「だんご3兄弟」を聞いた9歳の私が衝撃を受けた訳 Aマッソ加納愛子さんがハマった「串にささって」
頭の中がもちもちになっていた私は、リアルだんごを求め、お小遣いをもらって近所の商店街にあった老舗の和菓子屋に行った。ピンクと白とみどりのかわいい3色だんごに気を取られながらも、「♪しょうゆぬられて だんごだんご」の歌詞に忠実に、茶色いだんごを買った。あのだんごの味はまったく思い出せない。

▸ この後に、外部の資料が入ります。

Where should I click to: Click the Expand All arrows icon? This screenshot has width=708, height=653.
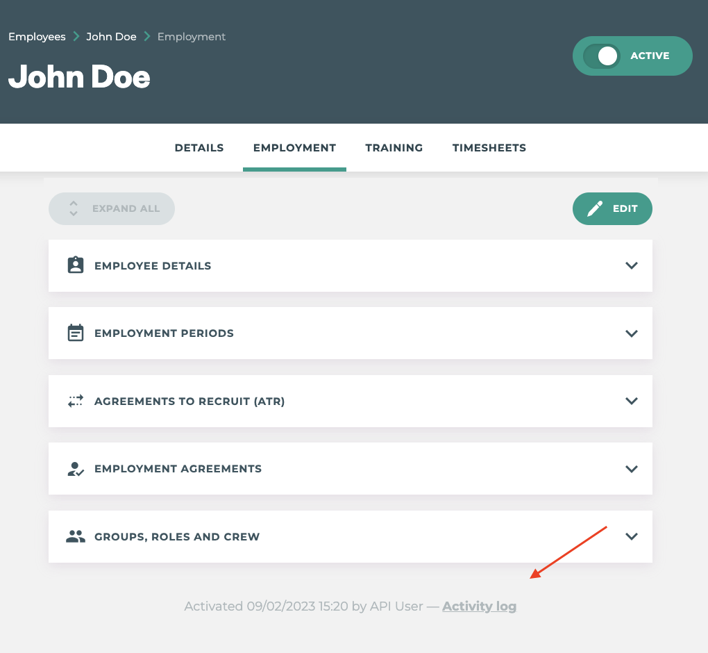[73, 208]
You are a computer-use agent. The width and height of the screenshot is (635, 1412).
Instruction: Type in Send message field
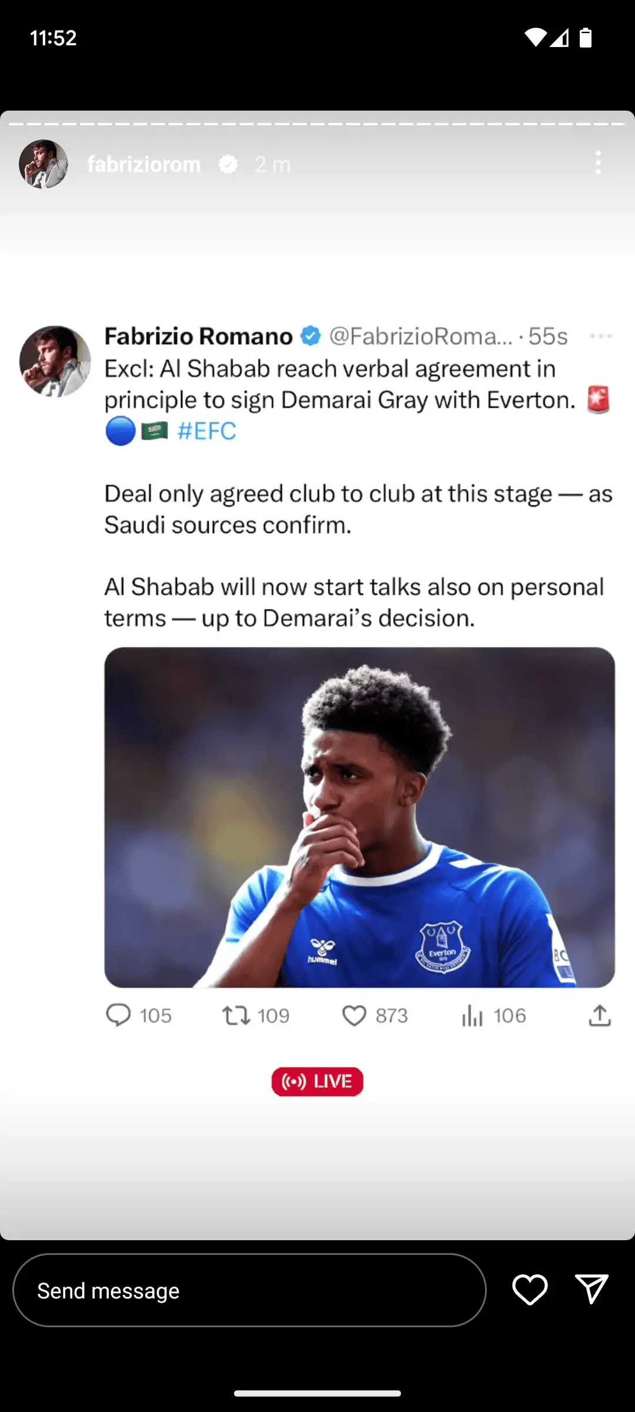click(x=249, y=1290)
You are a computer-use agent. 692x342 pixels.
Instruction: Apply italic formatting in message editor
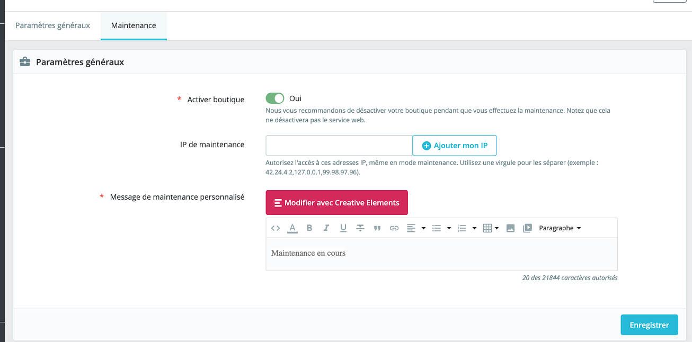tap(326, 228)
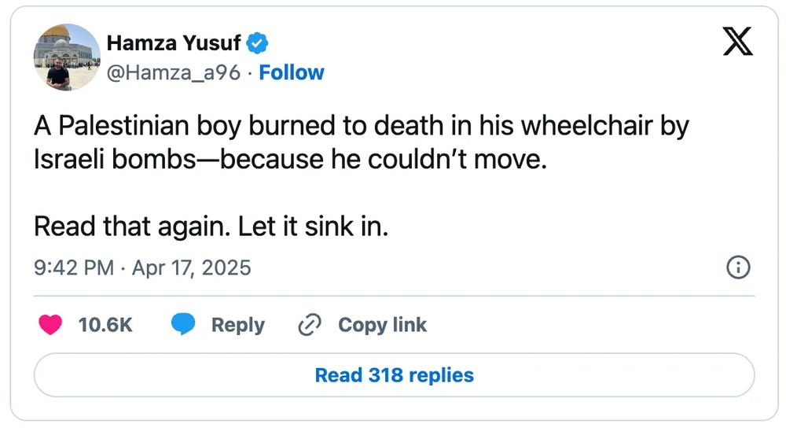Click the blue reply bubble icon
786x435 pixels.
[183, 325]
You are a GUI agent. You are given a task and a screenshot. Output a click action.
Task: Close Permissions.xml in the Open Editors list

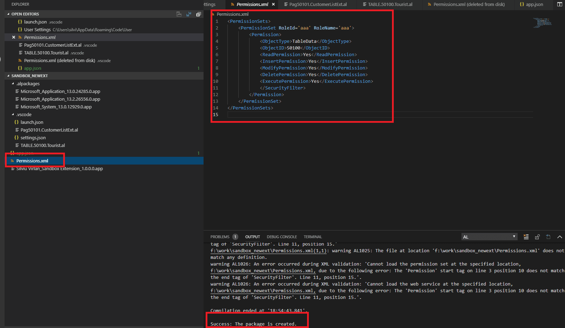(x=14, y=37)
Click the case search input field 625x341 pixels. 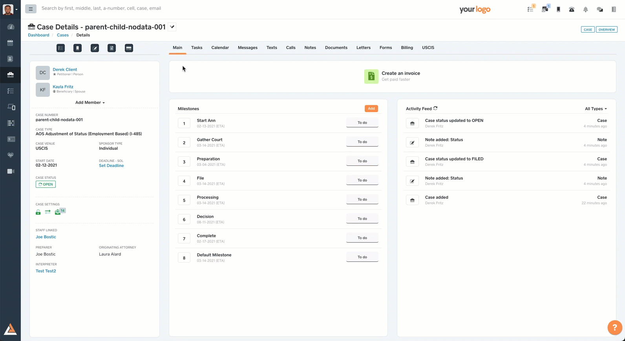[x=157, y=8]
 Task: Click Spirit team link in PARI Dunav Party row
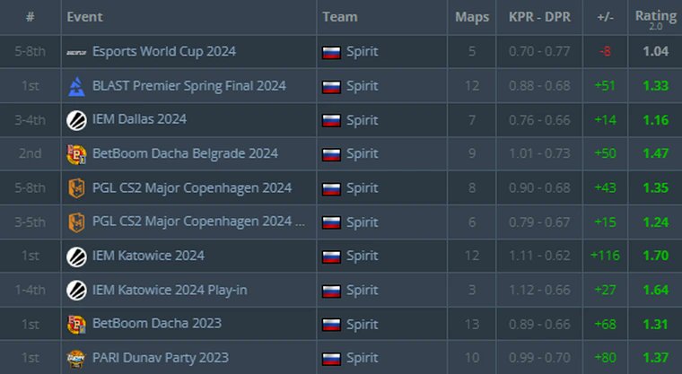point(363,358)
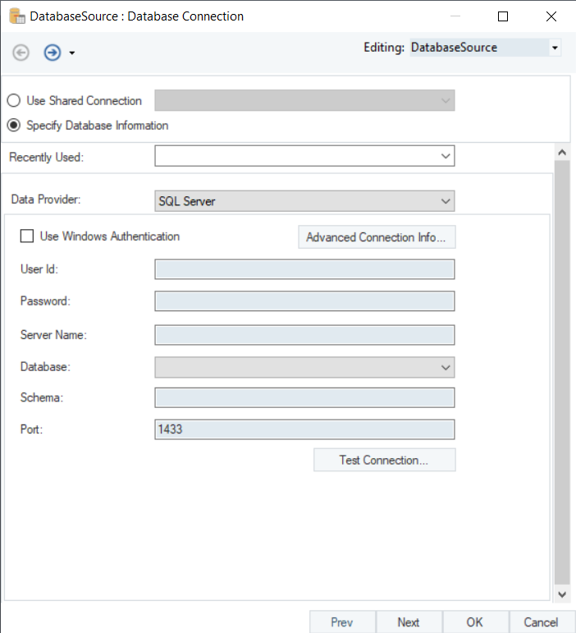
Task: Expand the Recently Used dropdown
Action: coord(445,156)
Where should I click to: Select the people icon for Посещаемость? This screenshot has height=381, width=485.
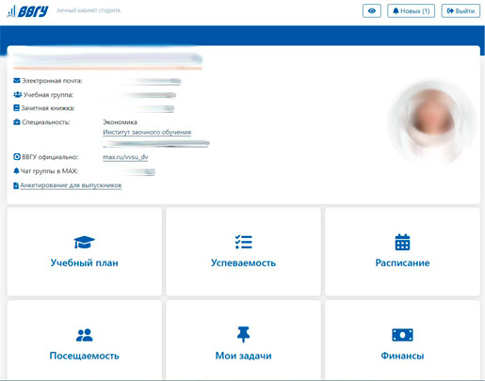84,335
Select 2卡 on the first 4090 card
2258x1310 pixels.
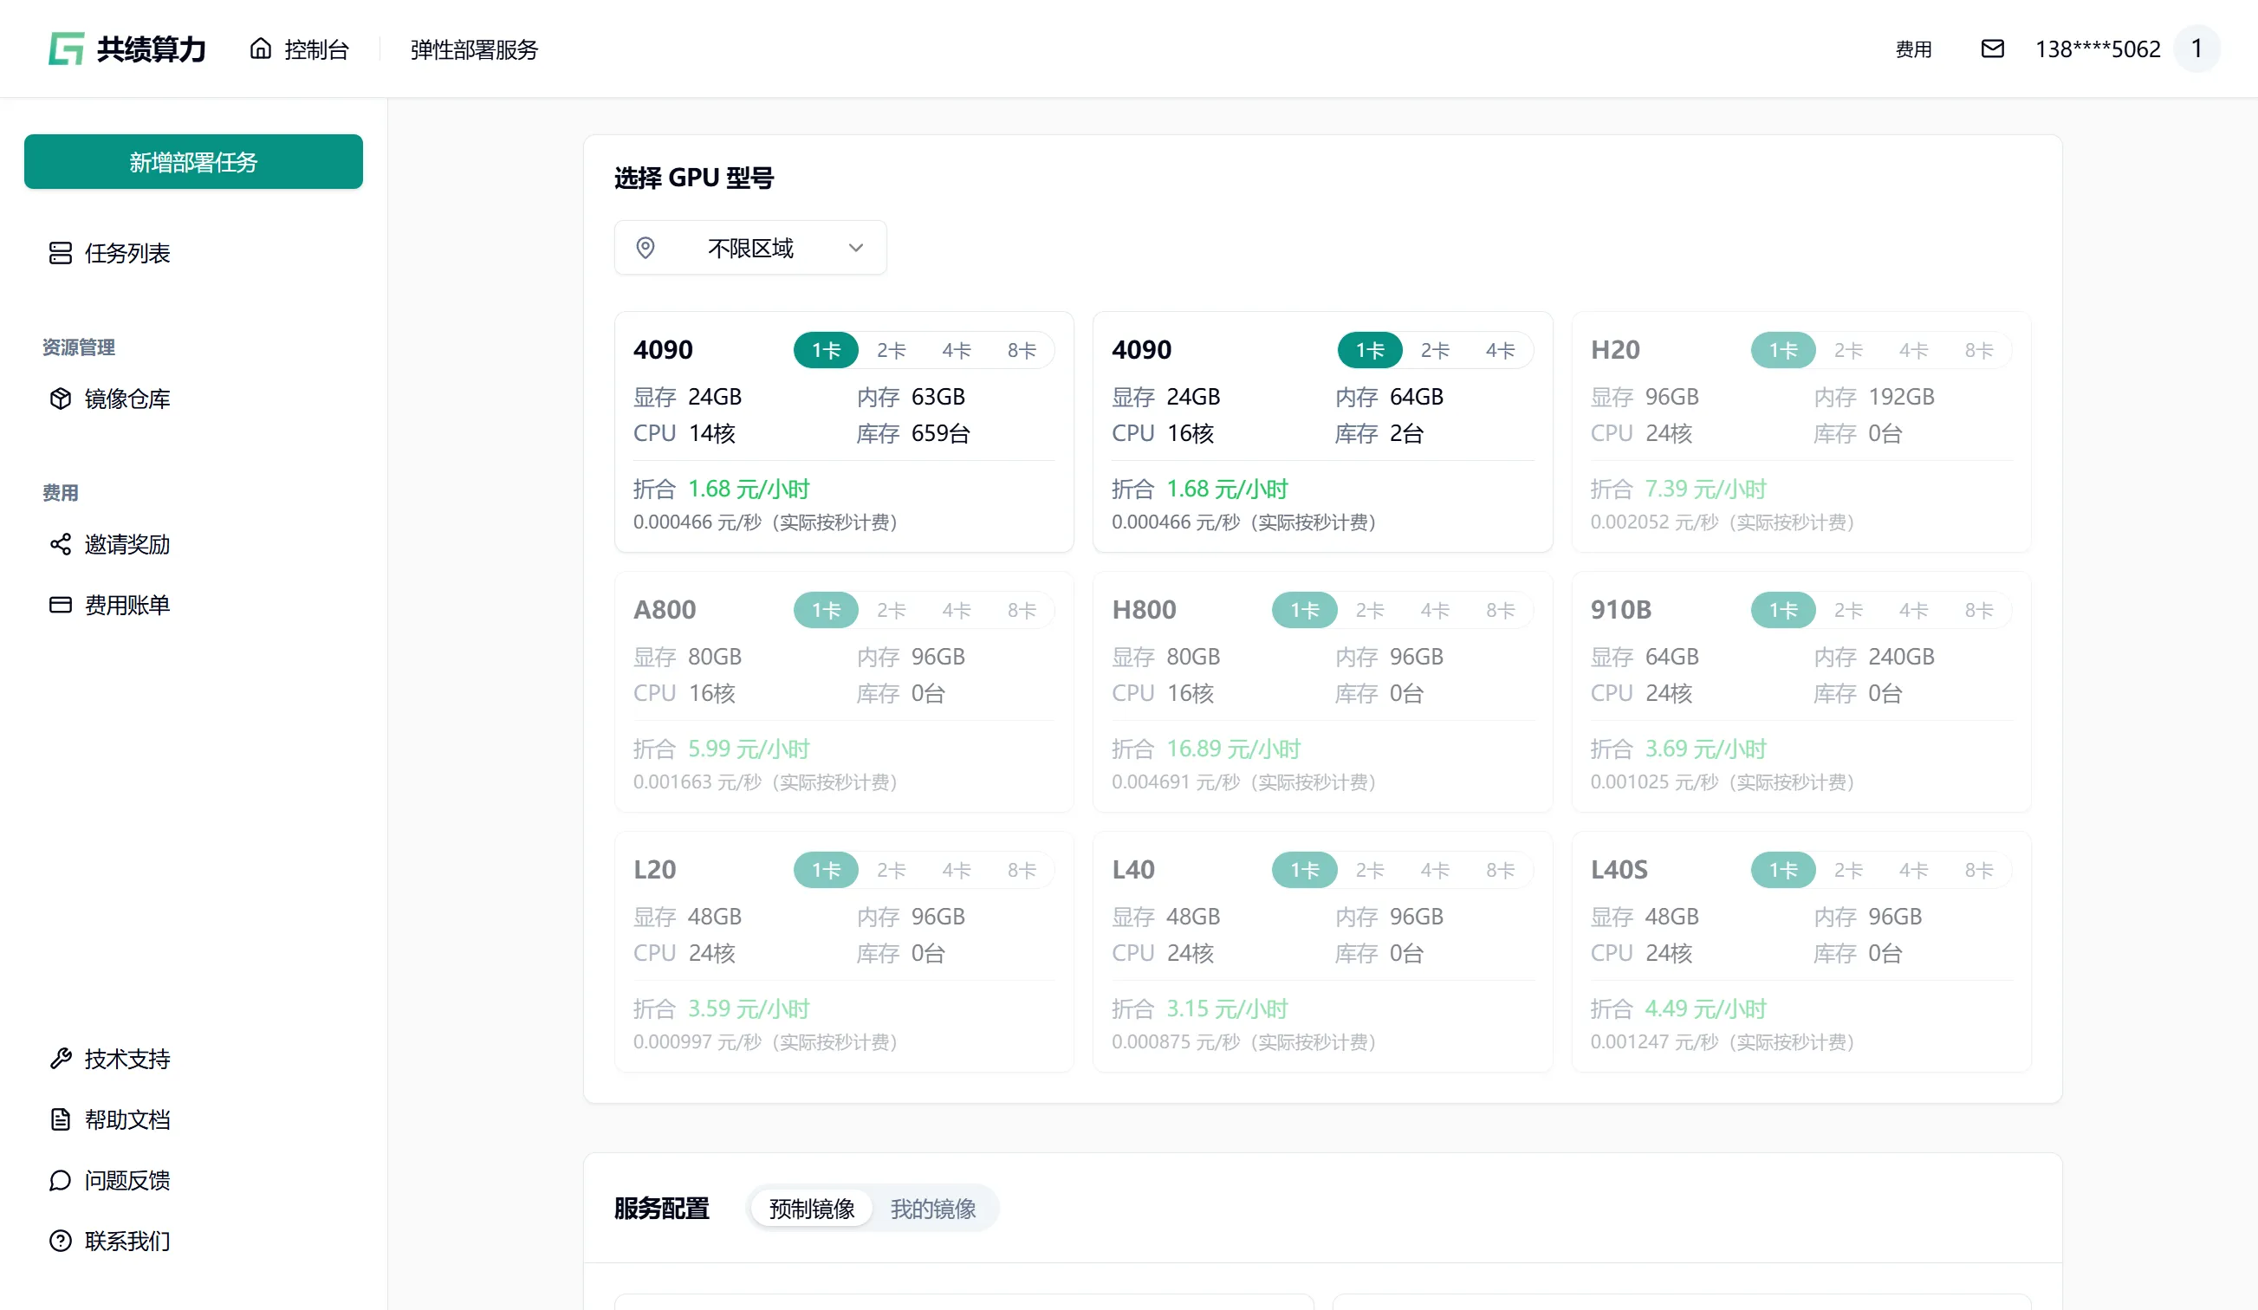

同じバスケ教室に通うモリも、「だんご3兄弟」に激ハマりした子どもの1人だった。私とモリは、まわりの友達よりもはるかに、だんごだんごうるさかった。2人で歌割りを決めてそれぞれのパートを責任を持って歌ったし、後半の「♪一年とおして だんご だんご」のところでは両手を広げて一緒にターンもした。いつまでも仲良く、だんごがだんごであることを伸びやかに歌っていくのだと思っていた。
次に友達が歌い出したのは「ゆず」だった
「♪人生を悟る程〜 かしこい人間ではない〜」
夏休みが明けて涼しくなった頃、バスケ終わりにモリが帰り支度をしながらほかの友達と楽しそうに歌っていた。「その曲なに?」「ゆずの『少年』って曲! 今度の運動会で踊るねん」バスケ教室のみんなとは違う小学校に通っていたから、知らないのはその場で私1人だけだった。
「♪愛を語れる程〜 そんなに深くはない〜」
少し前まで一緒にだんごを讃えていたのに、急に人生や愛だと言い出したモリが、とても遠くにいってしまったように感じた。それでも、私もみんなと一緒に歌えるようになりたくて、兄ちゃんにゆずのアルバムを借りて「少年」をたくさんリピートした。その頃から私とモリの会話は、ゆず一色になった。公園の地面に、日が暮れて見えなくなるまで、「夏色」「サヨナラバス」「いつか」「雨と泪」「手紙」などと、木の棒でゆずの曲名をいくつ書けるか勝負した。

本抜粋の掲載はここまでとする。